# a sequence of simple functions converges pointwise to a measurable function (Terence Tao)

Lemma: Let $$\Omega$$ be a measurable subset of $$\mathbb{R}^n$$, and let $$f : \Omega \to \mathbb{R}$$ be a measurable function. Suppose that $$f$$ is always non-negative, i.e., $$f(x) \ge 0$$ for all $$x \in \Omega$$. Then there exists a sequence $$f_1, f_2, f_3, ...$$ of simple functions, $$f_n :\Omega \to \mathbb{R}$$, such that the $$f_n$$ are non-negative and increasing, $$0 \le f_1(x) \le f_2(x) \le f_3(x) \le ... \text{for all x \in \Omega}$$

and converge pointwise to $$f$$:

$$\lim_{n \to \infty} f_n(x) = f(x) \text{ for all x \in \Omega}.$$

Prove this Lemma. (Hint: set $$f_n(x) : = \sup\{\frac{j}{2^n} : j \in \mathbb{Z}, \frac{j}{2^n} \le \min (f(x), 2^n)\},$$ i.e., $$f_n(x)$$ is the greatest integer multiple of $$2^{-n}$$ which does not exceed either $$f(x)$$ or $$2^n$$. You may wish to draw a picture to see how $$f_1, f_2, f_3$$, etc. works. Then prove that $$f_n$$ obeys all the required properties.
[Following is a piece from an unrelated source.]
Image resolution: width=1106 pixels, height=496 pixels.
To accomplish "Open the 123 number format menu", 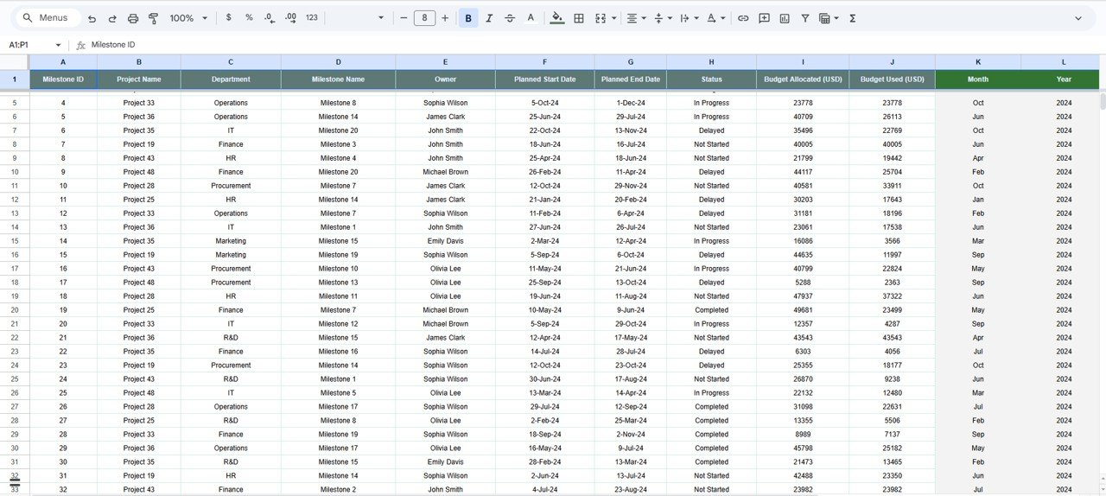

The same question is answered here, but I think that it uses somewhat different approach (or I am failing to observe the connection between these two). I am trying to solve this questions, sticking to the hint given, but I am struggling with it. I appreciate if you give some help.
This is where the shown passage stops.